Please write out the listing again, keeping every character the same.

"""

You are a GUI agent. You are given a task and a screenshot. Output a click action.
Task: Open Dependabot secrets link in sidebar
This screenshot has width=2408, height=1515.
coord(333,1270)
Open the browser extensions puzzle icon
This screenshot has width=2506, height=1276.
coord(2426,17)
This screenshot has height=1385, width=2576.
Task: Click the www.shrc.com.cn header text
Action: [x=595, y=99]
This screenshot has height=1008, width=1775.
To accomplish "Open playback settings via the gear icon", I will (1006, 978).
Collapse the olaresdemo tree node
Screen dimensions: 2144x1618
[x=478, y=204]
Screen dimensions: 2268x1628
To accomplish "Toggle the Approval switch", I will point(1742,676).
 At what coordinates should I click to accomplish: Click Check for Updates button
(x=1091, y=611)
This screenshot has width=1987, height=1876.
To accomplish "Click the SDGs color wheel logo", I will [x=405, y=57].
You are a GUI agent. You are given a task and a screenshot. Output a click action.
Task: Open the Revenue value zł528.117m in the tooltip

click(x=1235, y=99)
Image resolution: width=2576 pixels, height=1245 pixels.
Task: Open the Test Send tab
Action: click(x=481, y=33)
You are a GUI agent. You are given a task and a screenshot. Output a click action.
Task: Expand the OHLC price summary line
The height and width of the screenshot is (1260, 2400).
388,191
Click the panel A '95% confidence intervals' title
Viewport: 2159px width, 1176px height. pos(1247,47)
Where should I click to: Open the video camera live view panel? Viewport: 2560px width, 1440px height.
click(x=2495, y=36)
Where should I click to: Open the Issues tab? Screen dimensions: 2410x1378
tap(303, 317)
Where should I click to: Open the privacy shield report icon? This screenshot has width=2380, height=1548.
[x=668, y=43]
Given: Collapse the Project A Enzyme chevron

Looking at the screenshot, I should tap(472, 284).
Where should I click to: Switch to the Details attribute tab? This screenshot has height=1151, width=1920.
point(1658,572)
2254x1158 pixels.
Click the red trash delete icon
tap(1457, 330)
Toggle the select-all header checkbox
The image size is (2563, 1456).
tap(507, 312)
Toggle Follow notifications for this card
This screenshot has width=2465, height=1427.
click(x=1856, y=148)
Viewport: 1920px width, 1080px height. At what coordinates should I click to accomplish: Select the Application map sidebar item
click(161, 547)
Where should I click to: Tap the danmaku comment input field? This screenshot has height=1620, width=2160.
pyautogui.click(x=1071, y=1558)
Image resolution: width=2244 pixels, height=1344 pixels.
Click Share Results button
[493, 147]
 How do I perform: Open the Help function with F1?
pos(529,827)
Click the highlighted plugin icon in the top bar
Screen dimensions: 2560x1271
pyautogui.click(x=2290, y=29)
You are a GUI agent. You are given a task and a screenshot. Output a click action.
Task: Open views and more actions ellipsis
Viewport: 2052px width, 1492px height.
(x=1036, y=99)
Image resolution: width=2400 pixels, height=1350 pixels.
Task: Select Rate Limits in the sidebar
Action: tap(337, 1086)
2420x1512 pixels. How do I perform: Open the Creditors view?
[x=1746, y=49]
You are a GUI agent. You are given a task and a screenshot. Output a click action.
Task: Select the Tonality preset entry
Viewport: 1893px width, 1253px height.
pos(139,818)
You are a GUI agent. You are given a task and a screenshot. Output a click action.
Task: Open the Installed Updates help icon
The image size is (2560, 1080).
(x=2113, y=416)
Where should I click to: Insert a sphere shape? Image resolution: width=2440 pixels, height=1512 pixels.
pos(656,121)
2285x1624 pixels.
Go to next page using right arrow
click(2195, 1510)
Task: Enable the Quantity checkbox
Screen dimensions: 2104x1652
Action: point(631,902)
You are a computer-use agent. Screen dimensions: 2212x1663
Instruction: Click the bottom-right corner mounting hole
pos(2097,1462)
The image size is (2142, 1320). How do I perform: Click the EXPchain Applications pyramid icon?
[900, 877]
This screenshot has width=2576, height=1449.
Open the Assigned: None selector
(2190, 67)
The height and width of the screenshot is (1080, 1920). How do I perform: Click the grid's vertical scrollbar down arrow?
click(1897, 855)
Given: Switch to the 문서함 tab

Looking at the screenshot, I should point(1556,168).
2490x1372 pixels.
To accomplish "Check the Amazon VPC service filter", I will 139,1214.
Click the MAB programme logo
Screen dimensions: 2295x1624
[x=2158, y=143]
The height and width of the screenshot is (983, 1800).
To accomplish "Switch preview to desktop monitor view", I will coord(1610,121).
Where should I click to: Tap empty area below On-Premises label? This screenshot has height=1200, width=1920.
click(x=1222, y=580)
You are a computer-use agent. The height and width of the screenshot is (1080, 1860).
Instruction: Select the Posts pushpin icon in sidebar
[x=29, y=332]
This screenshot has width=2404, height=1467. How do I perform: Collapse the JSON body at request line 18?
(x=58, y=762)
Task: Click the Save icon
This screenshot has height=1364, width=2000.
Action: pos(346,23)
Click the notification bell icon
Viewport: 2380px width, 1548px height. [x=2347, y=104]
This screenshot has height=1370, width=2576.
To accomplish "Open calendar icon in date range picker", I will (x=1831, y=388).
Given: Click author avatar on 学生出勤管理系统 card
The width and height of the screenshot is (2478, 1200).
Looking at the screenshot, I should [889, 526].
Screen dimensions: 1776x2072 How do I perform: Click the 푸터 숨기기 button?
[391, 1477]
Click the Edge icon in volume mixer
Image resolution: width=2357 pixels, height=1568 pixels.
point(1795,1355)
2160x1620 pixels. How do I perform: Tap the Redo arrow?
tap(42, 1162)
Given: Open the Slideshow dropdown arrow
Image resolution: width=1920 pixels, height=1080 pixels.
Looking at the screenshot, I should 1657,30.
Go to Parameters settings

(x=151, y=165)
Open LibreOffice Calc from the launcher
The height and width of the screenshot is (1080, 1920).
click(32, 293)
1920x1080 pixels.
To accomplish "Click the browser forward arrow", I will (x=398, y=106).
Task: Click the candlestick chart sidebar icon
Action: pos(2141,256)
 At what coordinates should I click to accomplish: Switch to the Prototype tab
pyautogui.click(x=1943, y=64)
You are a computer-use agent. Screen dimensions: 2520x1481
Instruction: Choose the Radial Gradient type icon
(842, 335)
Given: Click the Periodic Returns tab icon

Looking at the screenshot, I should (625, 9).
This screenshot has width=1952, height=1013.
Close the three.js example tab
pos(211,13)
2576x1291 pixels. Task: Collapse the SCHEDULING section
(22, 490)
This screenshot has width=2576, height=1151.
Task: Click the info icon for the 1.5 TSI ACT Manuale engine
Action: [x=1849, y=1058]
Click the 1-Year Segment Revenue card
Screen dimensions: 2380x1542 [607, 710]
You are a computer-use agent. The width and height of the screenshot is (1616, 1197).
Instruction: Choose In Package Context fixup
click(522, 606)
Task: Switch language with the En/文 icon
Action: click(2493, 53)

"""

▶ _Answer to the problem_:
You are a GUI agent. You are given a task and a screenshot. Output a click action.
Task: Open Dependabot secrets link in sidebar
This screenshot has width=2408, height=1515.
coord(333,1270)
Open the browser extensions puzzle icon
This screenshot has width=2506, height=1276.
coord(2426,17)
This screenshot has height=1385, width=2576.
Task: Click the www.shrc.com.cn header text
Action: [x=595, y=99]
This screenshot has height=1008, width=1775.
To accomplish "Open playback settings via the gear icon", I will (1006, 978).
Collapse the olaresdemo tree node
Screen dimensions: 2144x1618
[x=478, y=204]
Screen dimensions: 2268x1628
To accomplish "Toggle the Approval switch", I will point(1742,676).
 At what coordinates should I click to accomplish: Click Check for Updates button
(x=1091, y=611)
This screenshot has width=1987, height=1876.
To accomplish "Click the SDGs color wheel logo", I will [x=405, y=57].
You are a GUI agent. You are given a task and a screenshot. Output a click action.
Task: Open the Revenue value zł528.117m in the tooltip

click(x=1235, y=99)
Image resolution: width=2576 pixels, height=1245 pixels.
Task: Open the Test Send tab
Action: click(x=481, y=33)
You are a GUI agent. You are given a task and a screenshot. Output a click action.
Task: Expand the OHLC price summary line
The height and width of the screenshot is (1260, 2400).
388,191
Click the panel A '95% confidence intervals' title
Viewport: 2159px width, 1176px height. pos(1247,47)
Where should I click to: Open the video camera live view panel? Viewport: 2560px width, 1440px height.
click(x=2495, y=36)
Where should I click to: Open the Issues tab? Screen dimensions: 2410x1378
tap(303, 317)
Where should I click to: Open the privacy shield report icon? This screenshot has width=2380, height=1548.
[x=668, y=43]
Given: Collapse the Project A Enzyme chevron

Looking at the screenshot, I should tap(472, 284).
Where should I click to: Switch to the Details attribute tab? This screenshot has height=1151, width=1920.
point(1658,572)
2254x1158 pixels.
Click the red trash delete icon
tap(1457, 330)
Toggle the select-all header checkbox
The image size is (2563, 1456).
tap(507, 312)
Toggle Follow notifications for this card
This screenshot has width=2465, height=1427.
click(x=1856, y=148)
Viewport: 1920px width, 1080px height. At what coordinates should I click to accomplish: Select the Application map sidebar item
click(161, 547)
Where should I click to: Tap the danmaku comment input field? This screenshot has height=1620, width=2160.
pyautogui.click(x=1071, y=1558)
Image resolution: width=2244 pixels, height=1344 pixels.
Click Share Results button
[493, 147]
 How do I perform: Open the Help function with F1?
pos(529,827)
Click the highlighted plugin icon in the top bar
Screen dimensions: 2560x1271
pyautogui.click(x=2290, y=29)
You are a GUI agent. You are given a task and a screenshot. Output a click action.
Task: Open views and more actions ellipsis
Viewport: 2052px width, 1492px height.
(x=1036, y=99)
Image resolution: width=2400 pixels, height=1350 pixels.
Task: Select Rate Limits in the sidebar
Action: tap(337, 1086)
2420x1512 pixels. How do I perform: Open the Creditors view?
[x=1746, y=49]
You are a GUI agent. You are given a task and a screenshot. Output a click action.
Task: Select the Tonality preset entry
Viewport: 1893px width, 1253px height.
pos(139,818)
You are a GUI agent. You are given a task and a screenshot. Output a click action.
Task: Open the Installed Updates help icon
The image size is (2560, 1080).
(x=2113, y=416)
Where should I click to: Insert a sphere shape? Image resolution: width=2440 pixels, height=1512 pixels.
pos(656,121)
2285x1624 pixels.
Go to next page using right arrow
click(2195, 1510)
Task: Enable the Quantity checkbox
Screen dimensions: 2104x1652
Action: point(631,902)
You are a computer-use agent. Screen dimensions: 2212x1663
Instruction: Click the bottom-right corner mounting hole
pos(2097,1462)
The image size is (2142, 1320). How do I perform: Click the EXPchain Applications pyramid icon?
[900, 877]
This screenshot has width=2576, height=1449.
Open the Assigned: None selector
(2190, 67)
The height and width of the screenshot is (1080, 1920). How do I perform: Click the grid's vertical scrollbar down arrow?
click(1897, 855)
Given: Switch to the 문서함 tab

Looking at the screenshot, I should point(1556,168).
2490x1372 pixels.
To accomplish "Check the Amazon VPC service filter", I will 139,1214.
Click the MAB programme logo
Screen dimensions: 2295x1624
[x=2158, y=143]
The height and width of the screenshot is (983, 1800).
To accomplish "Switch preview to desktop monitor view", I will coord(1610,121).
Where should I click to: Tap empty area below On-Premises label? This screenshot has height=1200, width=1920.
click(x=1222, y=580)
You are a computer-use agent. The height and width of the screenshot is (1080, 1860).
Instruction: Select the Posts pushpin icon in sidebar
[x=29, y=332]
This screenshot has width=2404, height=1467. How do I perform: Collapse the JSON body at request line 18?
(x=58, y=762)
Task: Click the Save icon
This screenshot has height=1364, width=2000.
Action: pos(346,23)
Click the notification bell icon
Viewport: 2380px width, 1548px height. [x=2347, y=104]
This screenshot has height=1370, width=2576.
To accomplish "Open calendar icon in date range picker", I will (x=1831, y=388).
Given: Click author avatar on 学生出勤管理系统 card
The width and height of the screenshot is (2478, 1200).
Looking at the screenshot, I should [889, 526].
Screen dimensions: 1776x2072 How do I perform: Click the 푸터 숨기기 button?
[391, 1477]
Click the Edge icon in volume mixer
Image resolution: width=2357 pixels, height=1568 pixels.
point(1795,1355)
2160x1620 pixels. How do I perform: Tap the Redo arrow?
tap(42, 1162)
Given: Open the Slideshow dropdown arrow
Image resolution: width=1920 pixels, height=1080 pixels.
Looking at the screenshot, I should 1657,30.
Go to Parameters settings

(x=151, y=165)
Open LibreOffice Calc from the launcher
The height and width of the screenshot is (1080, 1920).
click(32, 293)
1920x1080 pixels.
To accomplish "Click the browser forward arrow", I will (x=398, y=106).
Task: Click the candlestick chart sidebar icon
Action: pos(2141,256)
 At what coordinates should I click to accomplish: Switch to the Prototype tab
pyautogui.click(x=1943, y=64)
You are a computer-use agent. Screen dimensions: 2520x1481
Instruction: Choose the Radial Gradient type icon
(842, 335)
Given: Click the Periodic Returns tab icon

Looking at the screenshot, I should (625, 9).
This screenshot has width=1952, height=1013.
Close the three.js example tab
pos(211,13)
2576x1291 pixels. Task: Collapse the SCHEDULING section
(22, 490)
This screenshot has width=2576, height=1151.
Task: Click the info icon for the 1.5 TSI ACT Manuale engine
Action: [x=1849, y=1058]
Click the 1-Year Segment Revenue card
Screen dimensions: 2380x1542 [607, 710]
You are a computer-use agent. The width and height of the screenshot is (1616, 1197).
Instruction: Choose In Package Context fixup
click(522, 606)
Task: Switch language with the En/文 icon
Action: click(2493, 53)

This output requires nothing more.